___ Recorded data

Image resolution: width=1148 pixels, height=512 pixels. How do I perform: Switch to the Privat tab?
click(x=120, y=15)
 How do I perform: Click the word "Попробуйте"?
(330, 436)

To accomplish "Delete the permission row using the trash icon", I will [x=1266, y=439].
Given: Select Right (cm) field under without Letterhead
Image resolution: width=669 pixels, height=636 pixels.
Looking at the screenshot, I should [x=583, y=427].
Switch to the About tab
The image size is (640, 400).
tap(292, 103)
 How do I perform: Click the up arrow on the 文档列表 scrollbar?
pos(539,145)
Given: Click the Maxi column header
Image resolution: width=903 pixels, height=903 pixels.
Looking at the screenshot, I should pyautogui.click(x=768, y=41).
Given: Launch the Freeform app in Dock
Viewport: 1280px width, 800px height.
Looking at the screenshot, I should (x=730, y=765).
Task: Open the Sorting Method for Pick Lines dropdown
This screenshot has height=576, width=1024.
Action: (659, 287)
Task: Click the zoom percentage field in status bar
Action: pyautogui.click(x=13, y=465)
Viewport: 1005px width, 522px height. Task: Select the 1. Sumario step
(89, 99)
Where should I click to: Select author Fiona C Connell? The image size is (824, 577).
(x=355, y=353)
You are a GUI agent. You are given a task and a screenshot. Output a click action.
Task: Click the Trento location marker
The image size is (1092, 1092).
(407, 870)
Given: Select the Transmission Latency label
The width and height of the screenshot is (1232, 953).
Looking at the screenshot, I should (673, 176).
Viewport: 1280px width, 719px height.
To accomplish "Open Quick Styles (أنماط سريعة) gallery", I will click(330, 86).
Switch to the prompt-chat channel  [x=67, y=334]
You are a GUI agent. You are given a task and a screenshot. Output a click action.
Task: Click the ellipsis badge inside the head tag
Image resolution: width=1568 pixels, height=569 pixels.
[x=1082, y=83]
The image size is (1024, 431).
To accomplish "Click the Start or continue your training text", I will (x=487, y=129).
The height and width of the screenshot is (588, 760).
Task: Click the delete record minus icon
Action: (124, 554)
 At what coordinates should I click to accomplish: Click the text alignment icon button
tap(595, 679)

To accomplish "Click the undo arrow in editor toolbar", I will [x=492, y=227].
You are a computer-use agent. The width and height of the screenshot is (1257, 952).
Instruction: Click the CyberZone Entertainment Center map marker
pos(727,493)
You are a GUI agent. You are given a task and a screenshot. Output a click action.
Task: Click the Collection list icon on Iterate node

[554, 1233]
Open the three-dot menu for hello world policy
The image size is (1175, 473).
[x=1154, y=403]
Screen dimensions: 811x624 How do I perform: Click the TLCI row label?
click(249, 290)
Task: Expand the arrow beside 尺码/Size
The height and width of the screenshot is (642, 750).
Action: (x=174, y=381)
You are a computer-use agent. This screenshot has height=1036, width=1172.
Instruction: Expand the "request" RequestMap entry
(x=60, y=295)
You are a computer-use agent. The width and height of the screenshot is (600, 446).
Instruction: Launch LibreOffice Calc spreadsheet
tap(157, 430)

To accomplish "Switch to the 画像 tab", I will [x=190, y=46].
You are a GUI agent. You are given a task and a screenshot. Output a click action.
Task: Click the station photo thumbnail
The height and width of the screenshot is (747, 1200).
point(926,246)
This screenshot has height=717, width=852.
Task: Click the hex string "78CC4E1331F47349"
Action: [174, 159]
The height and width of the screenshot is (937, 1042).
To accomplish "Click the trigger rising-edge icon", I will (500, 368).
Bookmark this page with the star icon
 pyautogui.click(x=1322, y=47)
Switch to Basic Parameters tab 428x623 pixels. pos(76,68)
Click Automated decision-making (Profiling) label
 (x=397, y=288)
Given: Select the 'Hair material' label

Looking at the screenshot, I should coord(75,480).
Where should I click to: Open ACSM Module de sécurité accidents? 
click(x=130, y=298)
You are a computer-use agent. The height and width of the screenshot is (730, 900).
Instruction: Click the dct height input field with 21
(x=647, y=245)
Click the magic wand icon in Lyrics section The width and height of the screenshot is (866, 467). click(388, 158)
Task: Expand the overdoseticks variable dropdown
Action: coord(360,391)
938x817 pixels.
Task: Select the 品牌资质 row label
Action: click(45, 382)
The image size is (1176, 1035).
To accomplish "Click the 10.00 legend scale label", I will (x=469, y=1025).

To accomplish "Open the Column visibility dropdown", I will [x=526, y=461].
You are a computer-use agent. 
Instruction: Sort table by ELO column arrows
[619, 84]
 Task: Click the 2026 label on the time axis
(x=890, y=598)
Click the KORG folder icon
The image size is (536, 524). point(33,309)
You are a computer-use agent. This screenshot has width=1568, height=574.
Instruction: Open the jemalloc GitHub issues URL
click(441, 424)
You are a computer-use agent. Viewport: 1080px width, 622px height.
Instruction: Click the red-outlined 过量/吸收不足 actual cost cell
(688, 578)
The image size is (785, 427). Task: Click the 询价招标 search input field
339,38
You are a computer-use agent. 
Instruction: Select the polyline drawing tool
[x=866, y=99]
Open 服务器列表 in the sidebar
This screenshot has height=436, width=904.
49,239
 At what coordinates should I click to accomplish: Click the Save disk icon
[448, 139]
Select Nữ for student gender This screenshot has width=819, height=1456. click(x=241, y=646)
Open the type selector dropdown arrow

______

> Task brief: Set the entries above down again, each one exactly as written.

> Response area:
Image resolution: width=1148 pixels, height=512 pixels. How do I perform: Switch to the Privat tab?
click(x=120, y=15)
 How do I perform: Click the word "Попробуйте"?
(330, 436)

To accomplish "Delete the permission row using the trash icon", I will [x=1266, y=439].
Given: Select Right (cm) field under without Letterhead
Image resolution: width=669 pixels, height=636 pixels.
Looking at the screenshot, I should [x=583, y=427].
Switch to the About tab
The image size is (640, 400).
tap(292, 103)
 How do I perform: Click the up arrow on the 文档列表 scrollbar?
pos(539,145)
Given: Click the Maxi column header
Image resolution: width=903 pixels, height=903 pixels.
Looking at the screenshot, I should pyautogui.click(x=768, y=41).
Given: Launch the Freeform app in Dock
Viewport: 1280px width, 800px height.
Looking at the screenshot, I should (x=730, y=765).
Task: Open the Sorting Method for Pick Lines dropdown
This screenshot has height=576, width=1024.
Action: (659, 287)
Task: Click the zoom percentage field in status bar
Action: pyautogui.click(x=13, y=465)
Viewport: 1005px width, 522px height. Task: Select the 1. Sumario step
(89, 99)
Where should I click to: Select author Fiona C Connell? The image size is (824, 577).
(x=355, y=353)
You are a GUI agent. You are given a task and a screenshot. Output a click action.
Task: Click the Trento location marker
The image size is (1092, 1092).
(407, 870)
Given: Select the Transmission Latency label
The width and height of the screenshot is (1232, 953).
Looking at the screenshot, I should (673, 176).
Viewport: 1280px width, 719px height.
To accomplish "Open Quick Styles (أنماط سريعة) gallery", I will click(330, 86).
Switch to the prompt-chat channel  [x=67, y=334]
You are a GUI agent. You are given a task and a screenshot. Output a click action.
Task: Click the ellipsis badge inside the head tag
Image resolution: width=1568 pixels, height=569 pixels.
[x=1082, y=83]
The image size is (1024, 431).
To accomplish "Click the Start or continue your training text", I will (x=487, y=129).
The height and width of the screenshot is (588, 760).
Task: Click the delete record minus icon
Action: (124, 554)
 At what coordinates should I click to accomplish: Click the text alignment icon button
tap(595, 679)

To accomplish "Click the undo arrow in editor toolbar", I will [x=492, y=227].
You are a computer-use agent. The width and height of the screenshot is (1257, 952).
Instruction: Click the CyberZone Entertainment Center map marker
pos(727,493)
You are a GUI agent. You are given a task and a screenshot. Output a click action.
Task: Click the Collection list icon on Iterate node

[554, 1233]
Open the three-dot menu for hello world policy
The image size is (1175, 473).
[x=1154, y=403]
Screen dimensions: 811x624 How do I perform: Click the TLCI row label?
click(249, 290)
Task: Expand the arrow beside 尺码/Size
The height and width of the screenshot is (642, 750).
Action: (x=174, y=381)
You are a computer-use agent. This screenshot has height=1036, width=1172.
Instruction: Expand the "request" RequestMap entry
(x=60, y=295)
You are a computer-use agent. The width and height of the screenshot is (600, 446).
Instruction: Launch LibreOffice Calc spreadsheet
tap(157, 430)

To accomplish "Switch to the 画像 tab", I will [x=190, y=46].
You are a GUI agent. You are given a task and a screenshot. Output a click action.
Task: Click the station photo thumbnail
The height and width of the screenshot is (747, 1200).
point(926,246)
This screenshot has height=717, width=852.
Task: Click the hex string "78CC4E1331F47349"
Action: [174, 159]
The height and width of the screenshot is (937, 1042).
To accomplish "Click the trigger rising-edge icon", I will (500, 368).
Bookmark this page with the star icon
 pyautogui.click(x=1322, y=47)
Switch to Basic Parameters tab 428x623 pixels. pos(76,68)
Click Automated decision-making (Profiling) label
 (x=397, y=288)
Given: Select the 'Hair material' label

Looking at the screenshot, I should coord(75,480).
Where should I click to: Open ACSM Module de sécurité accidents? 
click(x=130, y=298)
You are a computer-use agent. The height and width of the screenshot is (730, 900).
Instruction: Click the dct height input field with 21
(x=647, y=245)
Click the magic wand icon in Lyrics section The width and height of the screenshot is (866, 467). click(388, 158)
Task: Expand the overdoseticks variable dropdown
Action: coord(360,391)
938x817 pixels.
Task: Select the 品牌资质 row label
Action: click(45, 382)
The image size is (1176, 1035).
To accomplish "Click the 10.00 legend scale label", I will (x=469, y=1025).

To accomplish "Open the Column visibility dropdown", I will [x=526, y=461].
You are a computer-use agent. 
Instruction: Sort table by ELO column arrows
[619, 84]
 Task: Click the 2026 label on the time axis
(x=890, y=598)
Click the KORG folder icon
The image size is (536, 524). point(33,309)
You are a computer-use agent. This screenshot has width=1568, height=574.
Instruction: Open the jemalloc GitHub issues URL
click(441, 424)
You are a computer-use agent. Viewport: 1080px width, 622px height.
Instruction: Click the red-outlined 过量/吸收不足 actual cost cell
(688, 578)
The image size is (785, 427). Task: Click the 询价招标 search input field
339,38
You are a computer-use agent. 
Instruction: Select the polyline drawing tool
[x=866, y=99]
Open 服务器列表 in the sidebar
This screenshot has height=436, width=904.
49,239
 At what coordinates should I click to accomplish: Click the Save disk icon
[448, 139]
Select Nữ for student gender This screenshot has width=819, height=1456. click(x=241, y=646)
Open the type selector dropdown arrow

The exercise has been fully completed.